To date, no winners.

Why The Fine Print

One of the things that I have to insist on in the competition is that you can’t hide data in the filesystem. This can be done in various ways, and in some cases, programmers don’t even realize they are doing it. In a nutshell, to prevent this, a winning entry with a data file should be able to run like this:

cat data.bin | decompressor > output.bin

I recently had an entry from someone who compressed the data into five files. His decompressor didn’t care what the names of those five files were, but they had to be found in a specific order. He indicated that this was because each of the file files had a somewhat different algorithm applied against it.

So whether it is used or not, at a minimum this is hiding 16 bytes of data - each of the first four files has a specific length, and that is being used by decompressor - it tells the decompressor when to stop and switch to a new algorithm. If you were reading data from a stream, with no file system, it would have to look like this:

file-1 length | file-1 data | file-2 length | file-2 data ... | file-5 data

Each of those lengths are going to be four bytes long. (I’m not counting the length of file 5, because we take it as a given that the decompressor operating on just one file has that information.)

A Demonstration

Here’s a very simple algorithm that would win the competition if not for the fact that it is violating that rule. I created a short python script that reads the random file, then splits it every time it finds a 0 byte in the file. When writing the split file out, the zero is deleted from the end:

#! /usr/bin/env python

import sys

s = sys.stdin.read()
last = len(s) - 1
begin = 0
end = 0
file_no = 1000
while end != last:
  if s[end] == chr(0):
    print end
    f = open(str(file_no)+".bin","wb")
    f.write(s[begin:end])
    f.close()
    file_no = file_no + 1
    begin = end + 1
  end = end + 1
f = open("last.bin","wb")
f.write(s[begin:end+1])
f.close()

I execute this script on the random file:

cat AMillionRandomDigits.bin | ./compress.py

The result is list 1,641 4-digit .bin files, which need to be processed in the same order they were created. The total size of the files?

$ ls -l ????.bin | tr -s ' ' | cut -f 5 -d\  | awk '{s+=$1} END {print s}'
413601

I’ve saved 1640 bytes through this operation. Can I now decompress and get an exact copy? Here’s the script:

#!/usr/bin/env bash
echo -n > output.bin
for f in ????.bin
do
 echo -ne $f'\r'  >&2
 cat $f >> output.bin
 if [ $f != "last.bin" ]
 then
  echo -ne "\x00" >> output.bin
 fi
done
echo >&2

This 187 byte file creates output.bin, which is an identical copy of the random file. Which means I’ve compressed the file by 1,453 bytes! What information did I manage to conceal?

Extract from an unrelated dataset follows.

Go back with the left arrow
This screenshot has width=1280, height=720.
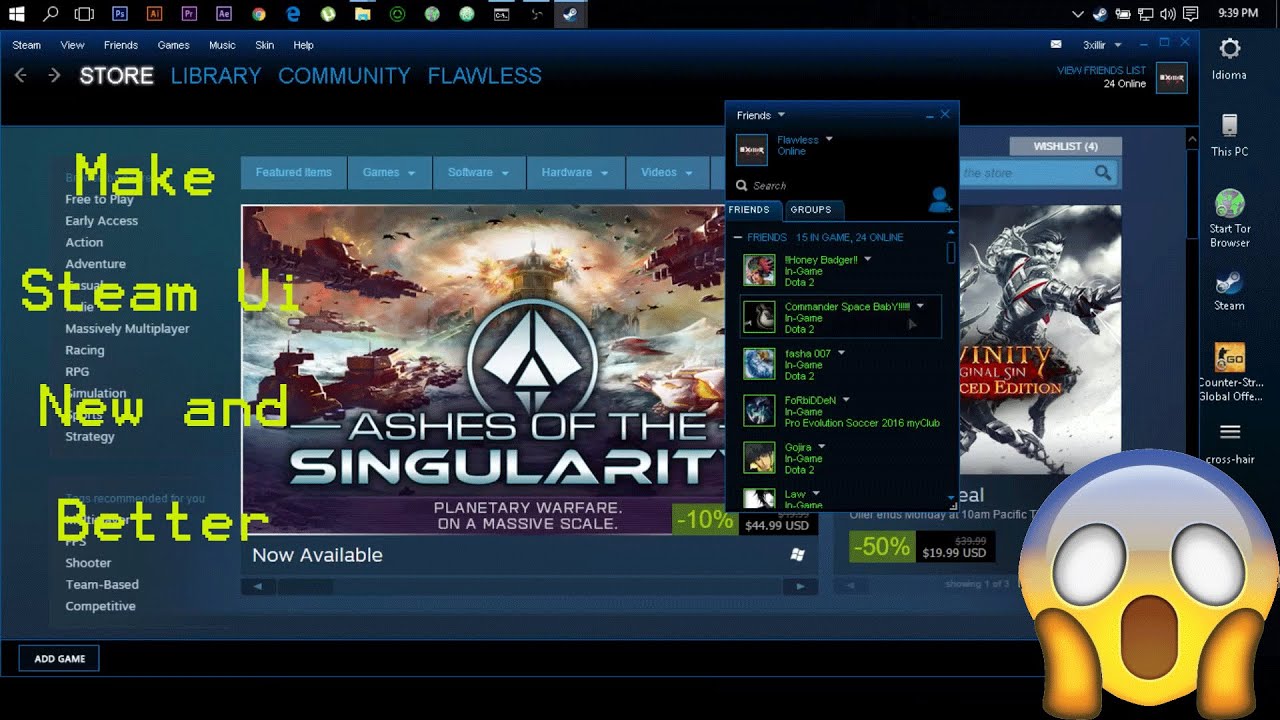pos(20,76)
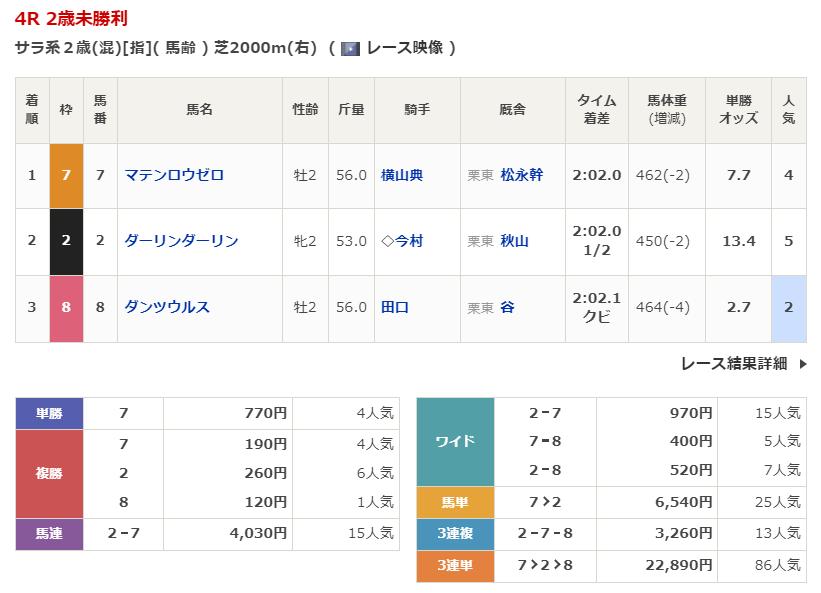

In this case, the answer is pretty simple. I need to restore 1,640 bytes, each with a value of 0, in the output file. The place they go is determined by the length of each of the first 1,640 bin files - whose length is hidden in the filesystem.

Avoiding the Problem

Unfortunately, it isn’t necessarily easy to determine that a program is using filesystem data - innocently or not. As a result, the only way to really accept an entry will be if it can read its input from stdin, or perhaps just one file with a specific name.

If you’re creating an entry, and you find that you need some sort of specific file structure, you probably need to analyze your algorithm a bit to see how much leverage you are getting from the filesystem. Odds are, it’s going to be enough to keep you from beating the challenge.